Category Archives: Problem Practices

Communication behavior or analysis that is often counter-productive

The Kingdom of Cowardice

In this dangerous political moment where is the necessary and countervailing assertiveness from the nation’s corporate leadership and those sitting in the co-equal branch of the Congress?

It is revealing that a culture ostensibly immersed in the values of individual initiative and freedom of thought—virtues celebrated endlessly in the cowboy mythologies of popular entertainment—we would see its actual corporate and political leaders wither in the face of serious government malfeasance. Where is the assertiveness of the nation’s industrial powerhouses and the once co-equal Congress? With some notable exceptions most news giants have also folded and retreated into safe compliance with gag orders and payoffs to appease this president. All of this is happening in the face of a blizzard of presidential attempts to sabotage once secure American values and policies. Where are fearless figures like Indiana Jones when we need them?

Trump has destroyed the nation’s once historic leadership of former allies and democracies.  Now they feel threatened by America’s new and growing rogue status. We are not Russia, but the comparisons are more apt. We clearly have many new billionaires who have sold their souls for photo ops with the President and the chance to profit from his absurd whims. In the years to come the silence of leaders at Apple, Amazon, Paramount and other tech giants is going to make them look ruthlessly opportunistic and small.

And while there are some signs that some in the Senate and house are rousing themselves, it is not fair that octogenarian Bernie Sanders should stull be the most effective advocate question Donald Trump’s real and threatened raids on other nations. There are too few profiles in courage from the supposedly dominant party in Congress. Most members of the GOP seem to be doing everything except hiding under their desks to avoid calling out the unamerican actions of their political leader. Politicizing federal agencies and violating international law by kidnapping the leader of Venezuela represent the latest offenses against the Constitution that stack up weekly like a midwinter supply of cordwood. In lieu of the silence of the Speaker of the House and most tech and news chiefs we look to look to older seniors with handmade signs standing on street corners who have taken up the cause against administrative malfeasance.

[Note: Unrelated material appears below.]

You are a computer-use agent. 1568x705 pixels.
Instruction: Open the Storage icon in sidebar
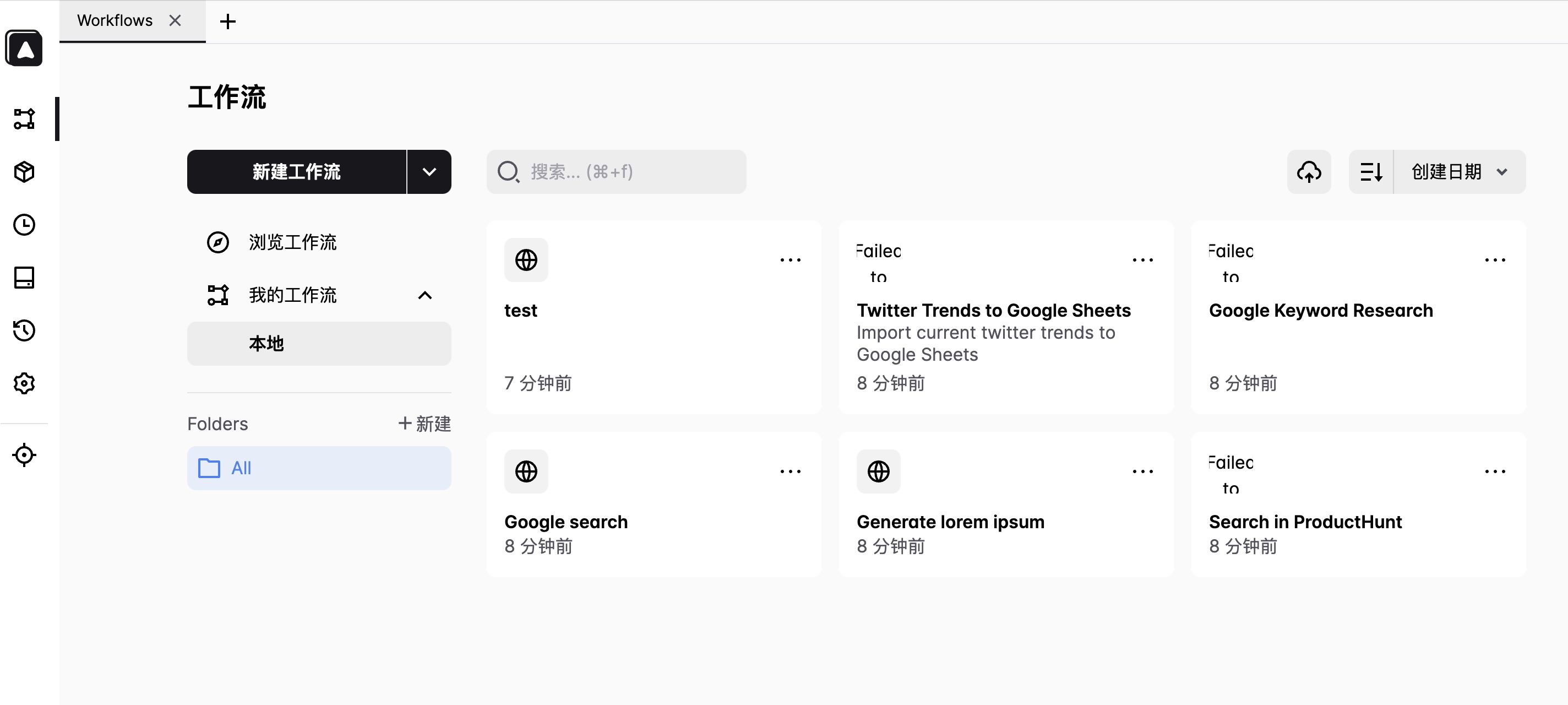point(24,278)
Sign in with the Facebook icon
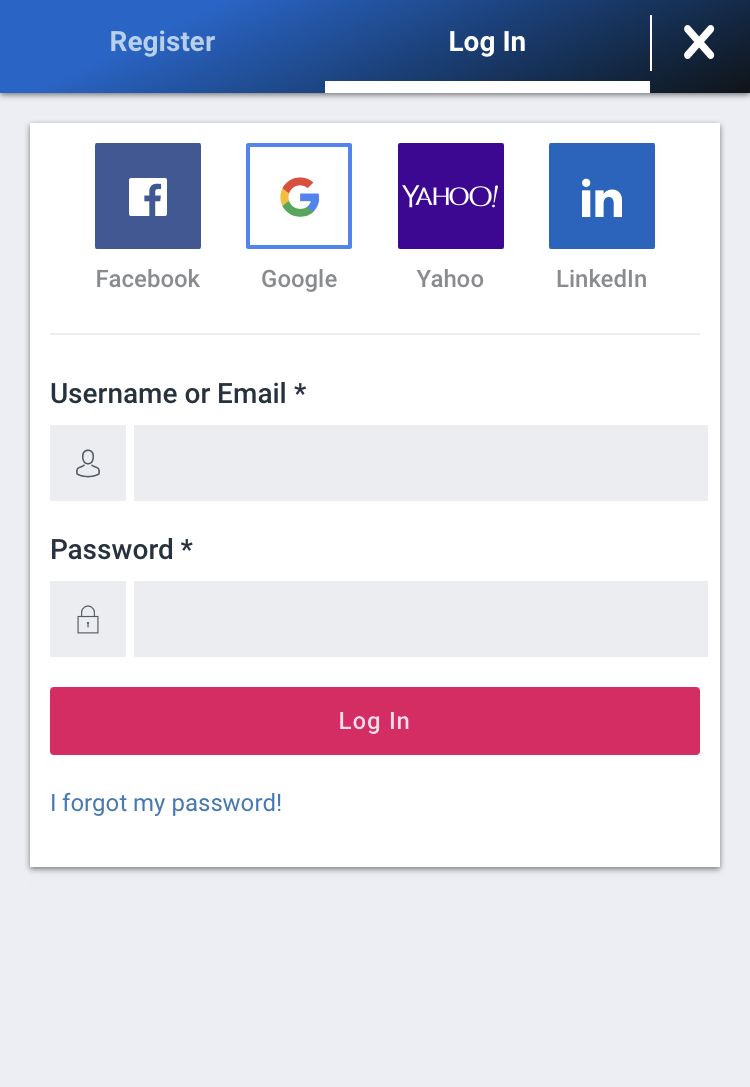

The irony is that political and commercial “leaders” who have thrown their support to this President seem to be ignoring evidence of Trump’s clear unpopularity with the American public. Their indifference to their own constituents and customers does not bode well for our future.

red bar

Do Biographies Shrink their Subjects?

Maybe it is enough to revel in the miraculous achievements of a larger-than-life figure.

Biographer Nell Painter remembers working on a study of the former slave and abolitionist, Sojourner Truth, who led a remarkable life of advocacy over a period spanning the mid-1800s. But several years ago Painter told a C-Span interviewer that her “closeness to me receded” as she worked her way deeper into Sojourner’s life. She respected her subject to the end, but finally doubted they would connect in a conversation. Sometimes the great and good are better left to be appreciated for works in their time.  Pick the right moments from our own lives and we can all look a little strange to future generations.

If this happens with even a pivotal and influential leader, I wonder if there is a general pattern that dictates that a hero who triggers the writing or reading of a full biography will look a little less amazing after sustained attention.

Over many years of reading I’ve sensed this effect, sometimes because of documented lapses of judgment that began to accumulate. More or less honest chronicles of another life are bound to bring even the most lauded subject back to earth. Clearly, biographies ‘humanize’ their subjects.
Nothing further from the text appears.